Mas e se o Yod-He-Vau-He foi por muito tempo
impronunciável pela simples razão de que está escrito ao contrário? De trás
para frente, o Nome de Deus se torna He-Vau-He-Yod. E essas duas sílabas,
He-Vau e He-Yod, podem ser vocalizadas como os sons equivalentes dos pronomes
hebraicos "hu" e "hi", que são traduzidos como
"ele" e "ela" respectivamente. Combinando-os, He-Vau e
He-Yod se torna "Ele-Ela".
Ele-Ela, eu acredito, é o impronunciável Nome de Deus!
Esse segredo esteve escondido a olhos vistos durante todos esses anos, porque
se afirma explicitamente na Torá: Deus criou a terra e as criaturas à própria
imagem de Deus, masculino e feminino.
É desnecessário dizer que a noção de um Deus andrógino
que cria essencialmente seres humanos andróginos tem profundas implicações. Há
muito tempo, o Zohar, o livro de misticismo judeu por excelência, declarou:
"É de incumbência de um homem ser sempre masculino e feminino" – uma
afirmação estranha, especialmente no século XIII. Mas a nossa sociedade
recentemente começou a mostrar sinais de ser capaz de entender e de querer
aceitar essa mensagem. O Dr. James Garbarino, um dos especialistas mais
influentes da nossa geração em desenvolvimento de crianças, observa que as
chamadas "meninas tradicionais que tem apenas características 'femininas'
estão em desvantagem no que se refere ao coping [4]" e os chamados meninos
tradicionais também estão em desvantagem. "Combinar os traços
tradicionalmente femininos com os traços masculinos", escreveu Garbarino
em "See Jane Hit", "contribui para uma maior resiliência".

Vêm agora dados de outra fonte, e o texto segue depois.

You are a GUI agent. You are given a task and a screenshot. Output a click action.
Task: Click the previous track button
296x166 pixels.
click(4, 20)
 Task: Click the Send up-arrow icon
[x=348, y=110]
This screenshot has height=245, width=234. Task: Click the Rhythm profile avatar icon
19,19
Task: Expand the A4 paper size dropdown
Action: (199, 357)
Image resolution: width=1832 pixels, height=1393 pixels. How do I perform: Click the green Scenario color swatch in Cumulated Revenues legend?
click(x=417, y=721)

O rabino Jeffrey Salkin, autor de "Searching for My
Brothers", indica que as culturas judaicas e ocidentais mantiveram por
muito tempo perspectivas diferentes sobre a questão da androginia. Enquanto a
cultura ocidental diz "seja um homem", ele explica, a mensagem da
cultura judaica sempre foi "seja um homem bom". Ser um homem bom – o
que ele define como "masculinidade madura" – é "uma combinação
tanto de traços masculinos quanto de femininos". Em seu famoso livro
"Deborah, Golda, and Me", a feminista judaica Letty Cottin Pogrebin
desafia os judeus a "ampliar a capacidade do homem para as expressões
emocionais e para o cuidado com a família, e a expandir as opções das crianças
independentemente de seu gênero. É possível", ela pergunta retoricamente, "que
maiores oportunidades para as crianças, homens mais amorosos e mulheres mais
competentes e confiantes não sejam bons para os judeus?".
Ao discutir o patriarcado em "The Torah: A Women’s
Commentary", Rachel Adler comenta que o mundo "implora por
reparos" – não apenas por causa das mulheres, mas por causa dos homens
também. O trabalho do judaísmo reformado – de fato, o trabalho de todas as
comunidades religiosas progressistas e igualitárias do mundo – requer um
compromisso sempre mais profundo com esse reparo. Isso significa esforçar-se
pela integridade em nós mesmos; com os nossos familiares; na relação entre si
mesmo e a comunidade; e na relação entre as comunidades individuais e o mundo
como um todo. Significa fazer tudo o que fizermos, nas palavras dos nossos místicos
antigos, "l’shem yichud", basicamente pela causa da unificação de
Deus.
Agora, baseados nessa nova compreensão de Deus como
Ele-Ela, é o momento de livrar-nos da concepção estereotipada de Deus como um
velho homem com uma longa barba branca nas nuvens. Pensar em Deus como Ele-Ela
nos concede a liberdade de ver a Divindade como a totalidade de toda a energia
masculina e feminina.
É o momento de considerarmos a mudança de nossas orações
mais sagradas, particularmente aquelas que se referem a Deus como Senhor. Os
antigos rabinos empregaram a palavra "Senhor" (Adonai, em hebraico)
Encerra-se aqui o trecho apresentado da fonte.